Your next question comes from [ Rafael Chan ] from [ Buchi Research ].

Unknown Analyst

Analysts
#20

[Foreign Language] Let me translate myself. Congrats on the third quarter. Just wondering could management share the latest store and the strategies of our shareholder return initiatives?

Fuyong Liu

Executives
#21

[Foreign Language]

Tingzhen Xie

Executives
#22

[Interpreted] thank you, Rafael. This is Alex. I will take your question. Regarding capital return at the beginning of the year, we announced a 3-year shareholder return program totaling $900 million for the year '25 to '27, and we are currently executing this plan steadily, and we are well on track to deliver the plan. As of November 14, we have already paid out a total of $148 million in dividends and repurchased $88.6 million worth of our shares with share buyback execution accelerating in the third quarter. As Mr.
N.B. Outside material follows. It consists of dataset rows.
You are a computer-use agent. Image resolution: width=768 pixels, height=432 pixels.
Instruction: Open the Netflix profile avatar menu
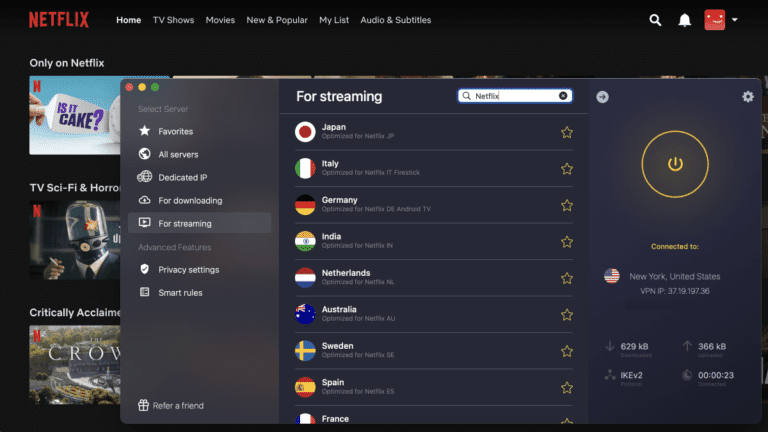pos(715,20)
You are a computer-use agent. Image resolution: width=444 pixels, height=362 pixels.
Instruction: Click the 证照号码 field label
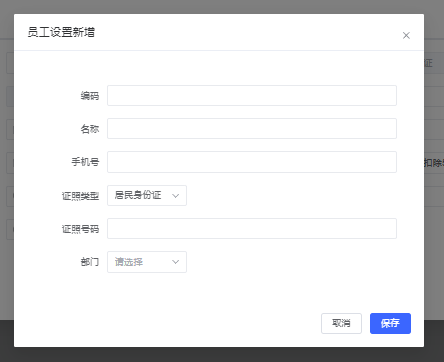point(80,229)
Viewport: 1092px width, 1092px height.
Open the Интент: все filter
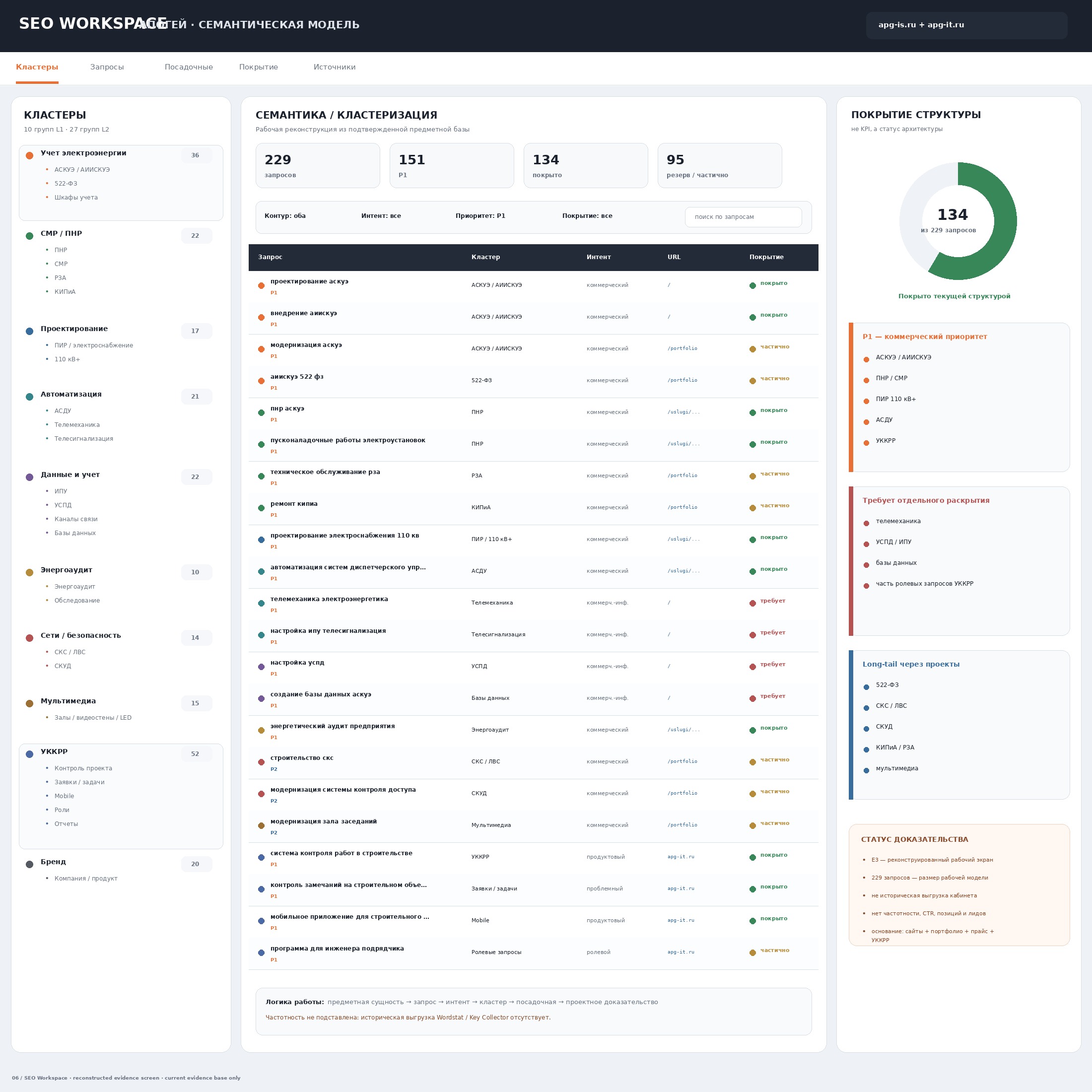pyautogui.click(x=381, y=216)
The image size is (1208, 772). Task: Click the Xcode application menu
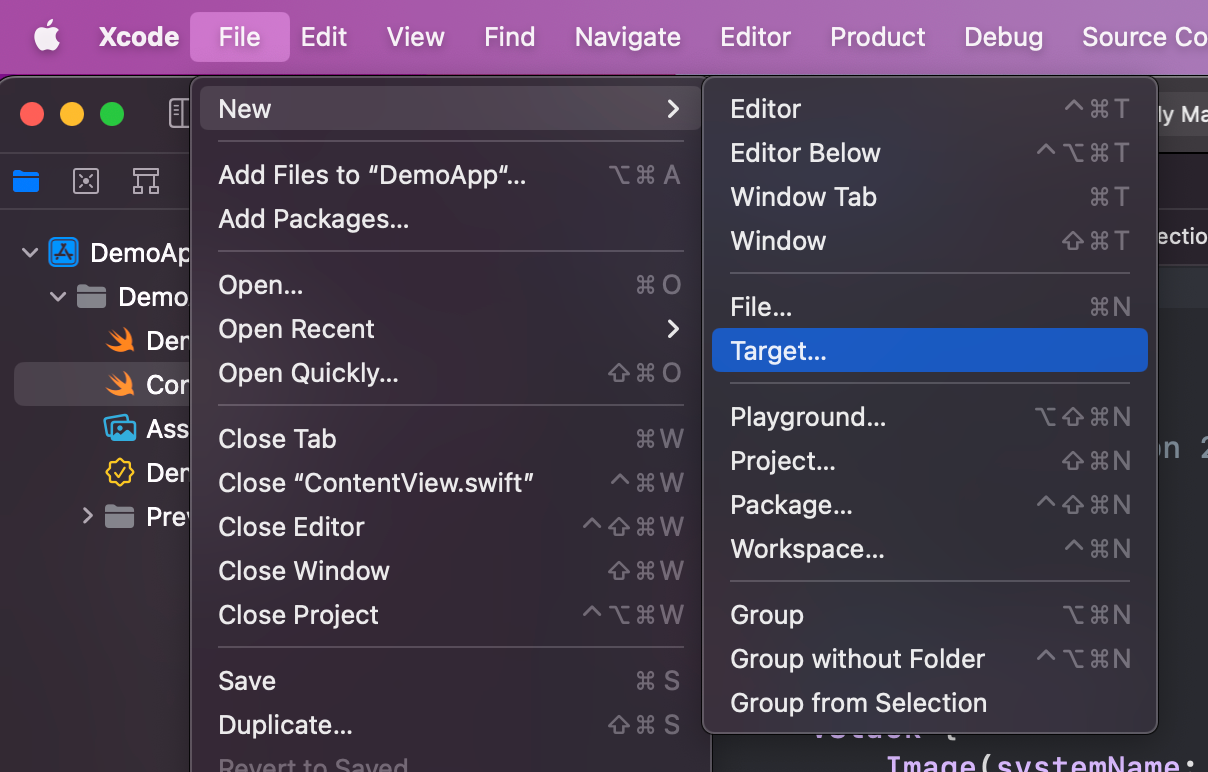coord(138,37)
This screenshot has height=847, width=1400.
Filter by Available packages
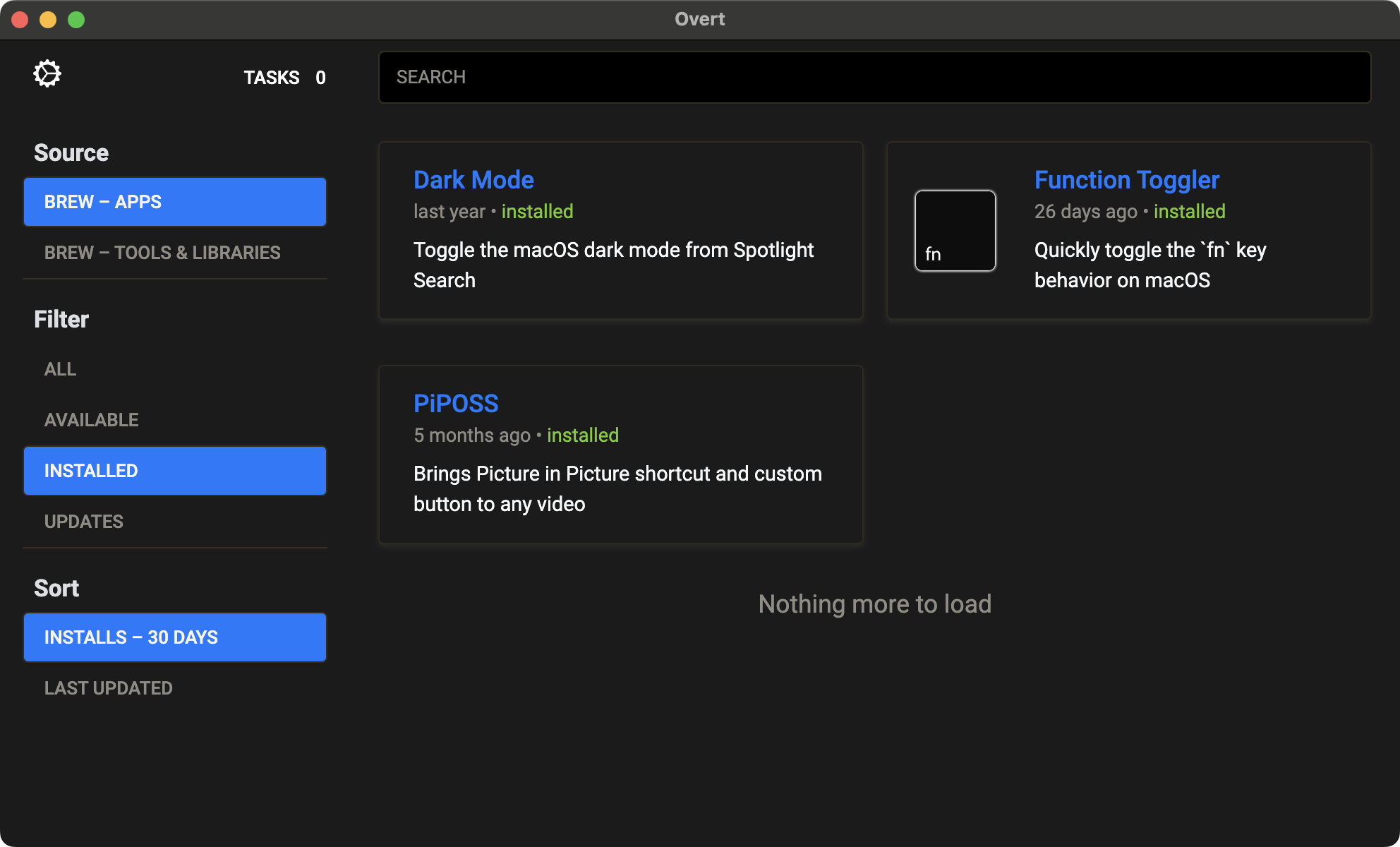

Li just shared, we are entering into a new growth stage and the group's revenue will return to a growth trajectory, and we expect to open up much broader market opportunities while our share price is still at a relatively low level, we expect to actively accelerate our share buyback going forward. Looking ahead, as our operating profit continues to grow, we expect that shareholders can look forward to enhance returns over time. So that was our last question. Thank you so much for joining our call, and we look forward to speaking with everyone next quarter. Thank you.

Operator

Operator
#23

Thank you. This conference has now concluded. Thank you for attending today's presentation. You may now disconnect. [Portions of this transcript that are marked [Interpreted] were spoken by an interpreter present on the live call.]